* Problem to work on
Tally the lines of the entries below that hold the word "will", and please give only the total.

BEGIN Data in this exercise

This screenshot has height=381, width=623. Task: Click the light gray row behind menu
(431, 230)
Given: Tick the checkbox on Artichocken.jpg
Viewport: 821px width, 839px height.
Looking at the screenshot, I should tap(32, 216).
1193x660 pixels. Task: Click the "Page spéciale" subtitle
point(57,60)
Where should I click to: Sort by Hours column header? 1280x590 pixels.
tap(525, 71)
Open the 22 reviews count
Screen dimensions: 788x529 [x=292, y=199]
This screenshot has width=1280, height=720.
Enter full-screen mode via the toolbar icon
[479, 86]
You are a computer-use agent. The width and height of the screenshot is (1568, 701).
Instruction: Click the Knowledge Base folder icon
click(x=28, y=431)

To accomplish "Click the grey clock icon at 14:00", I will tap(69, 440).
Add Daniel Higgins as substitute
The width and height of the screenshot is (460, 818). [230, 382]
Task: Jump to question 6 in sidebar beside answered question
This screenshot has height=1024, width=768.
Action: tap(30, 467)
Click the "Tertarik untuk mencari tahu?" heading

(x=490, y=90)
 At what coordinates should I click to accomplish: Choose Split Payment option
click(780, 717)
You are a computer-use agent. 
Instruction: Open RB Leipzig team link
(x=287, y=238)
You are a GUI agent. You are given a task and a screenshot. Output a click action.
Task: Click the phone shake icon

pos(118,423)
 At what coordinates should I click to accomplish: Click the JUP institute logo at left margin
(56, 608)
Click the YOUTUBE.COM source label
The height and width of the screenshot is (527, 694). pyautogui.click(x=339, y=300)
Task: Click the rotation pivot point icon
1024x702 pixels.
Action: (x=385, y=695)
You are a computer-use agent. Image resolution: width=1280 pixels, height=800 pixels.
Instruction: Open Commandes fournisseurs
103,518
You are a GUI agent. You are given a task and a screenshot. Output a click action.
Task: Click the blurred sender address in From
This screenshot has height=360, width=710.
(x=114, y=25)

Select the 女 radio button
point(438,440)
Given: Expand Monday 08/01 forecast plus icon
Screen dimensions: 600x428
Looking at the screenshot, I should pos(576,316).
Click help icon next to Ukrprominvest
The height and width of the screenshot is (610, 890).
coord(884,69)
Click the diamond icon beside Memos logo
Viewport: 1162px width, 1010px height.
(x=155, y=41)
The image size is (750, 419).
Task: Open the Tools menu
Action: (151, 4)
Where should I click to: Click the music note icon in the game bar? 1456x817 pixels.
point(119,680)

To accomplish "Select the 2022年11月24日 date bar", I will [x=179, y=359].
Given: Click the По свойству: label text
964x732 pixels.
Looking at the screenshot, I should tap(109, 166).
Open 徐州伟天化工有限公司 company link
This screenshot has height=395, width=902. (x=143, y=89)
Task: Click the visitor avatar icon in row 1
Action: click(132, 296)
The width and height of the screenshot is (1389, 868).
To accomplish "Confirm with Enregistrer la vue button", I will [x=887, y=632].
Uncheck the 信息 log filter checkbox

END Data in this exercise

* The answer
3